Consigne:
Quelles personnes l'article sur le conseil municipal de Strasbourg désigne-t-il par leur nom ? Indiquez pour chacune le parti noté entre parenthèses.

Texte fourni:
Une première depuis au moins vingt ans… Les trois groupes d’opposition à la majorité écologiste ont déserté ensemble le conseil municipal de Strasbourg. Résultat d’une situation tendue depuis des mois
POLITIQUE – Une première depuis au moins vingt ans… Les trois groupes d’opposition à la majorité écologiste ont déserté ensemble le conseil municipal de Strasbourg. Résultat d’une situation tendue depuis des mois
Nouvelle salle, sale ambiance. Le premier conseil municipal dans l’hémicycle rénové du centre administratif de Strasbourg restera dans les mémoires. Pas pour l’inauguration des lieux mais plutôt parce qu’il a été marqué, fait rarissime, par le départ en pleine séance de l’opposition. Les trois groupes, peu importe leur couleur politique, sont tous partis vers 20h45.
La raison ? Le premier adjoint à la maire Jeanne Barseghian (Europe Ecologie-Les Verts) venait d’annoncer que deux résolutions ne seraient pas soumises au vote. Dont celle portée par Pierre Jakubowicz (Horizons) sur la réouverture des musées six jours sur sept, heure du déjeuner comprise.
« Les deux textes avaient été déposés en temps et en heure, ils n’avaient fait l’objet d’aucune discussion pendant la réunion des présidents le matin et même énoncé pendant l’ordre du jour… Il n’y avait aucune raison que les règles changent soudainement », explique à 20 Minutes Pernelle Richardot (Parti Socialiste) en déplorant « une situation qui se dégrade pour l’opposition ».

Données fournies:

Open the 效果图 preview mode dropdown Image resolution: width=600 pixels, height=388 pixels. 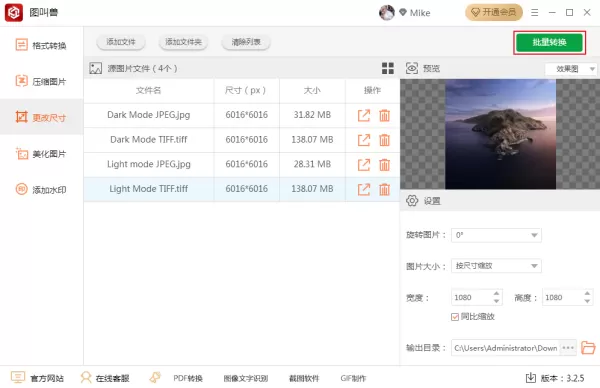tap(571, 69)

Corrigé complet:
- Jeanne Barseghian (Europe Ecologie-Les Verts)
- Pierre Jakubowicz (Horizons)
- Pernelle Richardot (Parti Socialiste)